There are many questions which sound similar or the same for groups and Lie algebras. Some (very few, actually) of those questions have identical solutions and answers. Some have identical answers but very different solutions. Some have different answers and different solutions.

I am not talking about situations where one have a strictly defined (functorial) correspondence of some sort which allows to reduce almost automatically some questions from groups to Lie algebras, like Lie groups-Lie algebras, or Malcev(-like) correspondence.

For simplicity, let us confine to finite groups and finite-dimensional Lie algebras over a field. A few examples of what I have in mind:

Suppose a group (resp. Lie algebra) is represented as a (not necessarily direct) product (resp. sum) of two nilpotent subgroups (resp. subalgebras). Is it true that the group (resp. Lie algebra) is solvable?
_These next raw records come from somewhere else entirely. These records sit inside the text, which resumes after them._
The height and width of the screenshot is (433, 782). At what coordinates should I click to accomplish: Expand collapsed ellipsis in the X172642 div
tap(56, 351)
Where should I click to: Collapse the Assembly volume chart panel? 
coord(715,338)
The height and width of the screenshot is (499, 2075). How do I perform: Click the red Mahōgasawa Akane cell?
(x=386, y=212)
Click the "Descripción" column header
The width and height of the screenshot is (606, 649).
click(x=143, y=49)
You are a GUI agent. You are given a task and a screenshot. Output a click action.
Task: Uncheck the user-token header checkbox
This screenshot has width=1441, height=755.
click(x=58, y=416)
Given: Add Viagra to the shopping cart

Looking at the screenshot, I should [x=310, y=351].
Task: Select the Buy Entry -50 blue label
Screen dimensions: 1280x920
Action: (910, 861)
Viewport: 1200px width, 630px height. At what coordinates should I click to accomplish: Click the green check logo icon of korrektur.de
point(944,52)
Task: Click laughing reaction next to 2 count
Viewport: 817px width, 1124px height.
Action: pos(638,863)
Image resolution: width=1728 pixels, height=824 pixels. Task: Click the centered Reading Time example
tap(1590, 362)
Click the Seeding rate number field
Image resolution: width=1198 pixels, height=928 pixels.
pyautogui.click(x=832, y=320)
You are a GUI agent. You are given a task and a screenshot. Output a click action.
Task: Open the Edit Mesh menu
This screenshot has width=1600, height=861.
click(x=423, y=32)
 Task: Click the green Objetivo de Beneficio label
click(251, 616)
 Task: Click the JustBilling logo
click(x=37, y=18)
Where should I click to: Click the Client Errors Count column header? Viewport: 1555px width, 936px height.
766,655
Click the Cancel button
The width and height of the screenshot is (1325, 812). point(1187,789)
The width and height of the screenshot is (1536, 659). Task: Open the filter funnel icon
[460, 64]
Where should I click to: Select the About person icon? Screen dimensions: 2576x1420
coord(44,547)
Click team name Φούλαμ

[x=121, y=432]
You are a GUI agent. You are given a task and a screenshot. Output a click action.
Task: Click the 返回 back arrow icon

Suppose a group (resp. Lie algebra) is commutative-transitive: $[x,y] = 1$ (resp. 0), $[y,z] = 1$ (resp. 0), and $y \ne 1$ (resp. 0) implies $[x,z] = 1$ (resp. 0). What can be said about its structural properties?

**(edit: added a couple of hours later)**(Lyndon-)Hochschild-Serre spectral sequence connecting group (resp. Lie algebra) (co)homology with (co)homology of its normal subgroup (resp. ideal) and the respective quotient.

As far as I know, both questions 1. and 2. have very similar answers for groups and Lie algebras, in some particular situations admit (almost) identical proofs or fragments of proofs, but in the whole generality the proofs are very different, with group-theoretic proof not utilizing in any way a Lie-algebraic one, and vice versa. As for 3., initially the group- and Lie-algebraic cases were given very similar, but disjoint proofs, and later were interpreted as particular instances of the Grothendieck (?) spectral sequence.

**Question.**
Is it possible, looking on a property of groups/Lie algebras expressed as a formula in the appropriate first- or second-order theory, to predict solely on syntaxical/logical ground, whether this property would convey similar or different results in respective categories? On the other hand, is there some (metamathematical, I dare to say) principle which would make this impossible?

I realize that the question is probably too vague, and I would appreciate any help in making it more precise and interesting.